Speaking of skepticism about the spooky goodness of unrestrained markets (see previous post, "2 ideas at once, head must explode," over at my commercial blog, I have been having a little fun with the free marketeers.
Besides Restating the Obvious, which I do for fun, I get paid to blog at Kamaaina Loan (http://kamaainalona.com/wordpress). This is a totally market-oriented blog, to the extent that content is almost beside the point; the point is SEO (search engine optimization) in order to make Google rank Kamaaina Loan high. It could probably do the job if it was just a melange of random words, as long as the SEO keywords were included.
Nevertheless, I try to make it interesting as well. The most recent posts were inspired by the curious case of the gold bullion that fell in the night. If you believe the classical liberal economists, it was not supposed to do that.

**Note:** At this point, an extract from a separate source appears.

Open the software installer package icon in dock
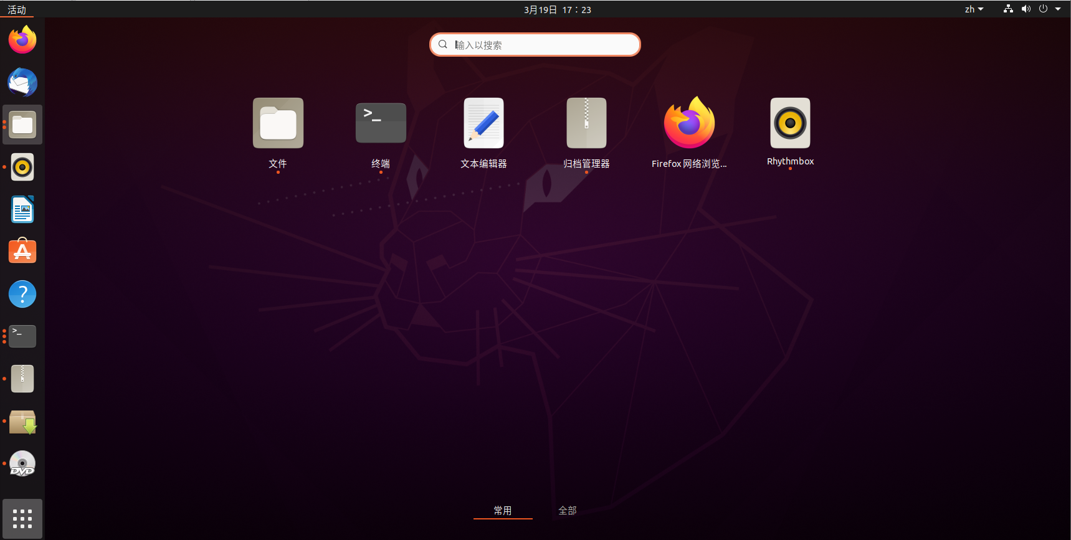The width and height of the screenshot is (1071, 540). coord(22,422)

But that's the price you pay if you adopt an inductive belief system, trying to tell economies what they must do, rather than inquiring of the data to see what they do do.
Anyhow, lots of people had lots of thoughts about gold, most of them contradictory. I mined two posts out of it: "The rout of the gold bugs" (April 15) and "Thoughts from a gold refiner" (April 19). Both, I think, hold up well although they are already a week old, a coon's age in Internet years.
In between there was ". . . and what about diamond investing?" (April 17), which has some good advice for anyone thinking about investing in diamonds. (Shorter advice: don't.)